Pregnancy

Pregnancy Brings Out A Whole New Side Of Your Marriage

by Katie Cloyd
Updated: 
Originally Published: 
Zanzibarz/Getty Images

Before my first pregnancy, I was one of those wives who at least tried to keep a bit of mystery in my marriage. I kept every single bodily function private. After I came out of the bathroom, I would forbid my husband to enter because my worst nightmare was him catching even the slightest hint of an odor which would provide him with proof that I was a human being who used a toilet.

I would even do idiotic shit like sneak out of bed to brush my teeth while he was still sleeping so when he rolled over to say good morning, my breath was minty fresh. I wore cute pajamas, and kept my legs shaved, and just generally attempted to prove to my husband that the woman he would be married to for the rest of his god-given life was more Disney princess than swamp creature.

And then he knocked me up. Oh god. That was when it all started to change.

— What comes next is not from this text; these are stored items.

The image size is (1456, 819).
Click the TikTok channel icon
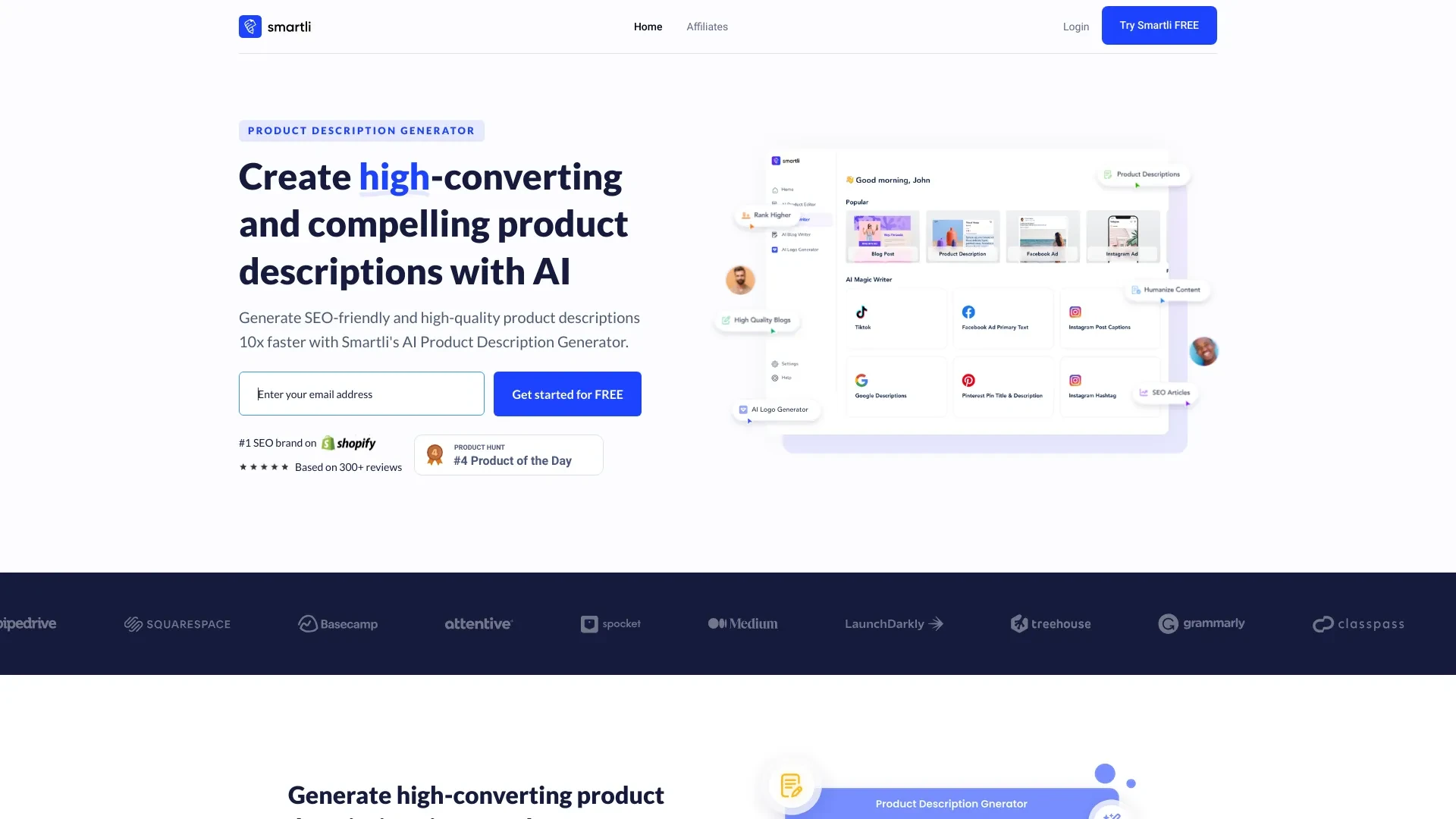pos(861,312)
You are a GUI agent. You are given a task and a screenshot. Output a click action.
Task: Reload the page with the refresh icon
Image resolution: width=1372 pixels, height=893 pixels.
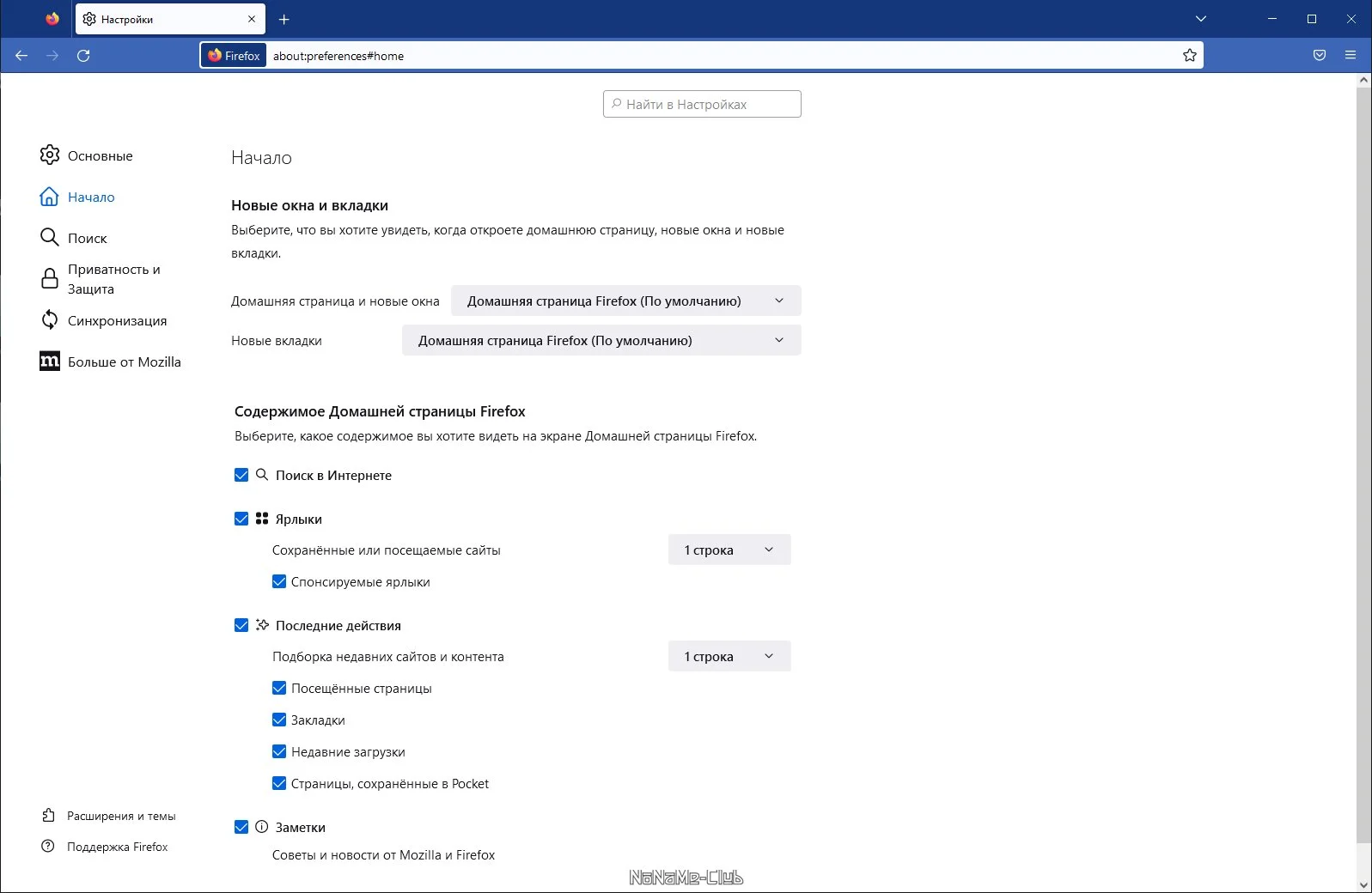pyautogui.click(x=83, y=56)
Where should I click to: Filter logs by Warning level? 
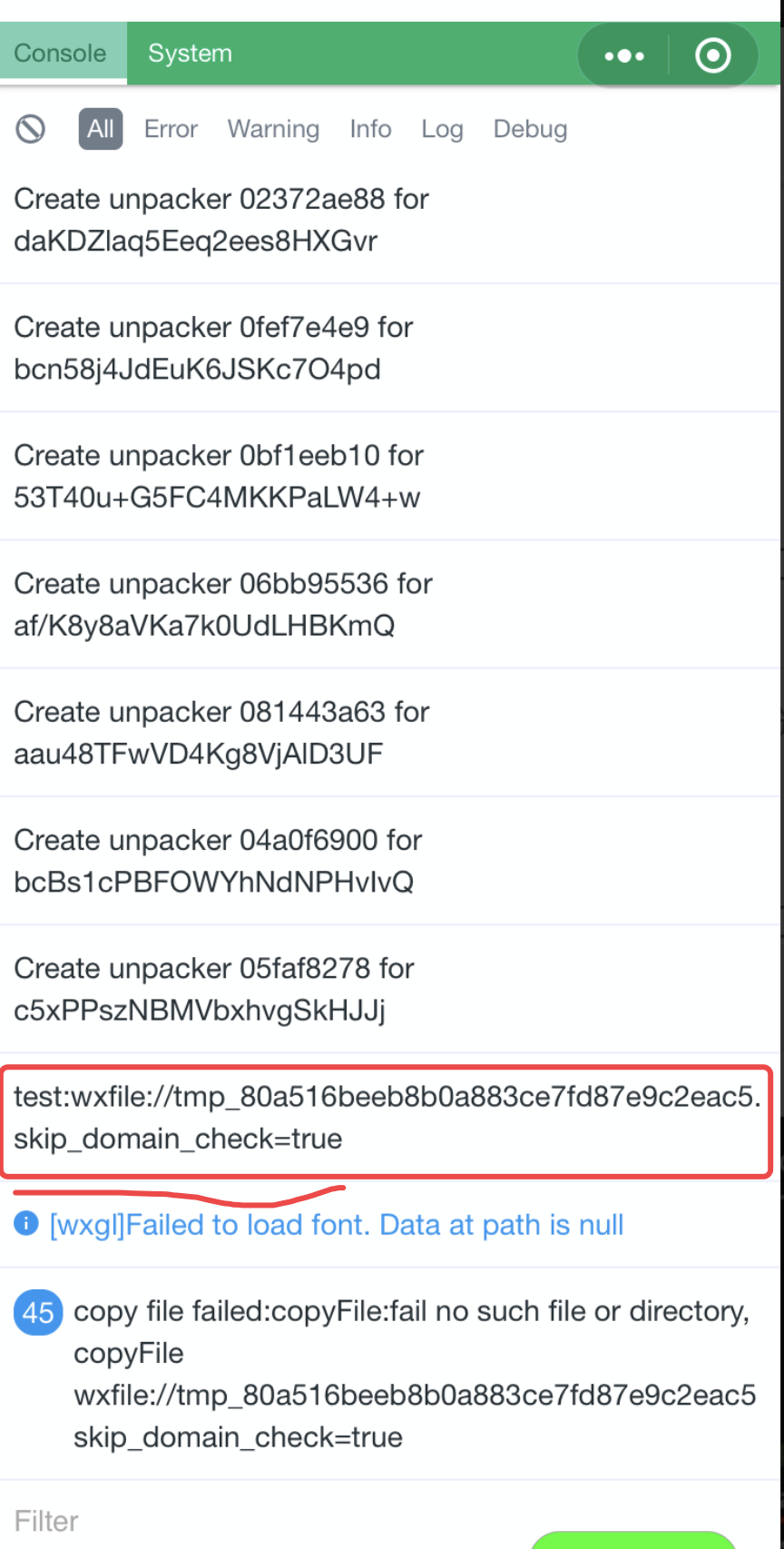coord(273,129)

Pregnancy brings out a whole new side of your marriage. Allow me to explain.

The gas. My god, the gas.

I don’t know biologically why pregnancy brings so much freaking gas, but for a lot of us, it just does. When you’ve got a tiny person inside you rearranging your guts, squirming around like they own the place, and just generally causing chaos in your abdomen, farts are just part of the package. So are big giant belches. And you’re freaking exhausted. Running to the bathroom every time some gas threatens to escape from one end or the other is completely impractical. You can pass all the gas in front of your spouse or you can be miserable. Don’t choose miserable.

Grab yourself a copy of Everyone Poops because pregnancy can cause some otherworldly poop issues.

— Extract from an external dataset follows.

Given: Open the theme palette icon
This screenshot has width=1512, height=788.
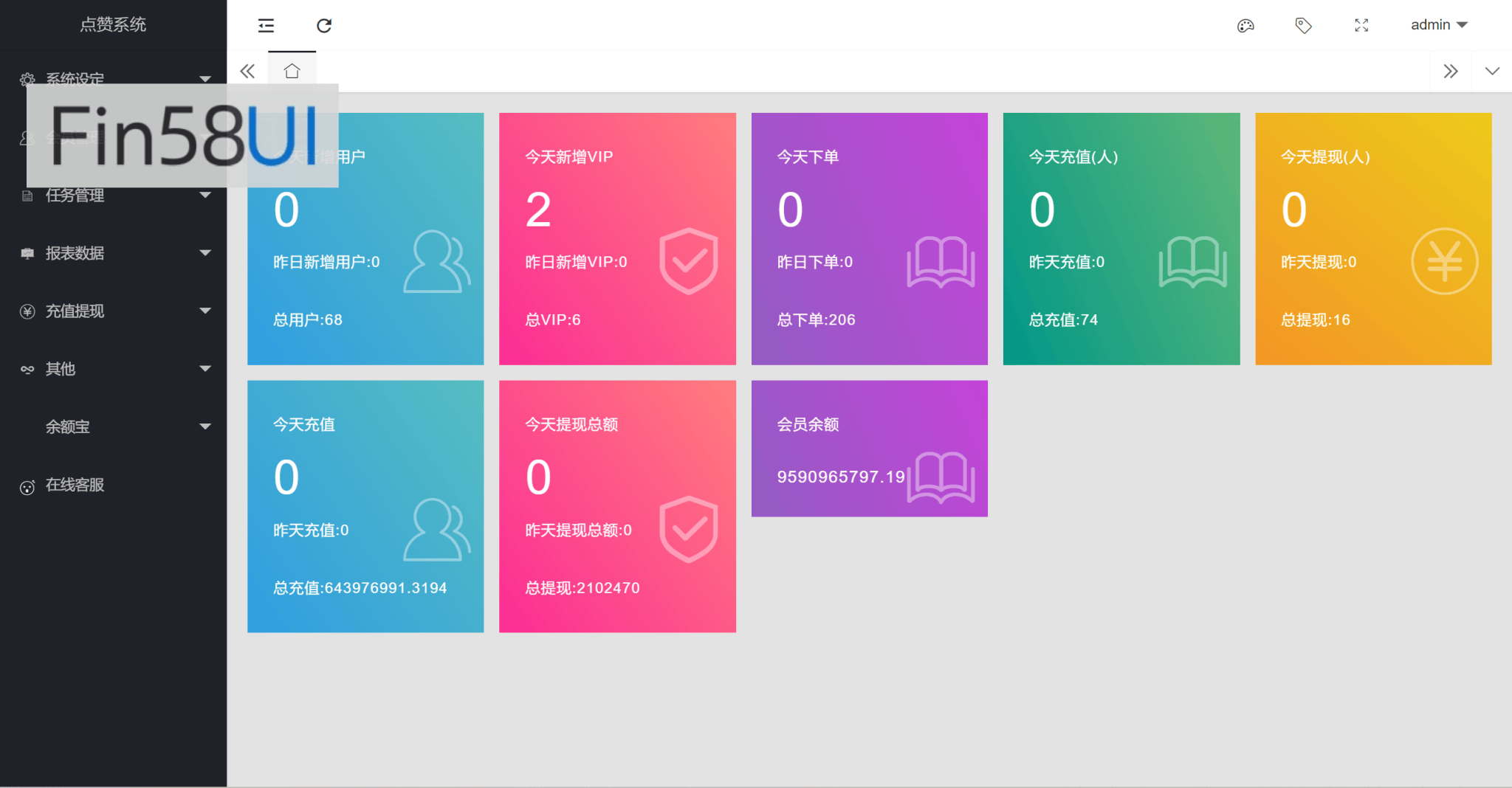Looking at the screenshot, I should tap(1245, 26).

From constipation that will leave you begging the universe to let you poop, to diarrhea that will leave you begging the universe to let stop pooping, pregnancy is a literal shit show. Even if your partner never sees it, there’s a real good chance they’re going to hear about it. Even if you’ve been very private about your poop habits before, pregnancy has a way of stripping that privacy away quick. (Probably to prepare you for how often your child is going to barge into the bathroom while you’re on the commode and ask you to open a juice box, dress a doll, solve a puzzle, or mediate a sibling squabble.)

This is probably a good time to introduce you to the distinct possibility of giant, intolerable hemorrhoids, too. My husband had to assess my bleeding rectum to determine whether I needed to go to the ER during my last pregnancy, so I guess you could say we are keeping it really romantic up in here.

It is not unlikely that you’ll piss your pants.

Make peace with this. You might get lucky, or you might be like the rest of us who dribble a bit when there’s an entire human child sitting on our bladder and then the universe decides it’s time to make us sneeze. Or cough. Or laugh too hard. If you’re lucky, this will be infrequent and will make a funny story later.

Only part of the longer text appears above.